Pasolini’s temperament is quieter—for all his eloquence, his deepest gifts are for listening and observation—and more finely grained with contradiction. In a late poem, he declares his “endless capacity for obedience” and his “endless capacity for rebellion,” and Ferrara organises his film around that contrast, exploring how conservative and radical impulses can coexist within a single personality.
We see Pasolini doing postproduction on his last completed movie, Salo, or the 120 Days of Sodom, a scandal then and now for its graphic displays of sexual cruelty. He is quiet and disciplined; the images he makes are violent and chaotic. At home during the day, he obeys the routines of a settled bourgeois man of letters. His cousin, Graziella (Giada Colagrande), brings him coffee while he reads the morning papers. He goes over corrections on manuscripts, takes phone calls, sits down to lunch with his mother, Susanna (Adriana Asti), and some visiting friends. At night, he drives his Alfa Romeo through Rome’s poor neighbourhoods, looking for sex and companionship among the young men who loiter on street corners and in bars.
One of them, the 17-year-old Pino Pelosi, would confess to beating Pasolini and running him over with the Alfa, a confession he later recanted. Over the years, rival accounts of the crime have proliferated, involving the right, the left, the mafia and other forces that might have wanted to rid Italy of one of its most prominent and uncompromising social critics. Several movies have already been made about the killing, including Marco Tullio Giordana’s briskly forensic Who Killed Pasolini? Ferrara treats the homocide matter-of-factly, as a tragic act of homophobic violence that is neither inevitable nor the summation of the victim’s life.
Pasolini is a reminder of that life and some of its meanings, rather than an attempt to render its fullness. When asked if he thinks sex is political, Dafoe’s Pasolini answers that “everything is political.” But the film isn’t really, at least not in the sense of engaging the ideological battles that commanded so much of his energy and attention. A maverick Marxist and a heterodox Catholic, Pasolini was a scourge of the long-governing Christian Democratic Party and an irritant to the Communists as well. He was hugely popular and widely hated. After his funeral, 10,000 people gathered in Rome’s Campo de’ Fiori to mourn.

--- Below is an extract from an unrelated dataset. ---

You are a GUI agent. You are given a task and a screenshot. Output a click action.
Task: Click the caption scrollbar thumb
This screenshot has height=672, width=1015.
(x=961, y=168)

None of that figures in Ferrara’s movie, an omission that has the effect—and, I think, the intention—of liberating Pasolini from his time. As exquisitely detailed and historically accurate as many of its scenes are, Pasolini is less concerned with the realistic reconstruction of the past than with communicating a mood in the present. The actors speak various languages in sometimes awkward accents. Important characters arrive without introduction. Not much is explained. That’s what Wikipedia is for.
The most audacious and rewarding sequences take leave of biography altogether and imagine moments from projects—a novel and a film—that Pasolini left unfinished or barely started. The blend of pornography and humour, obnoxiousness and elegance, sweetness and cruelty reminds you that this is, above all, an Abel Ferrara movie. And the splendor of Pasolini lies in its essentially collaborative nature. The mischievous visionary responsible for King of New York, Bad Lieutenant and The Addiction didn’t just make a movie about the polymath responsible for Accattone, Teorema and The Gospel According to Saint Matthew. They made it together.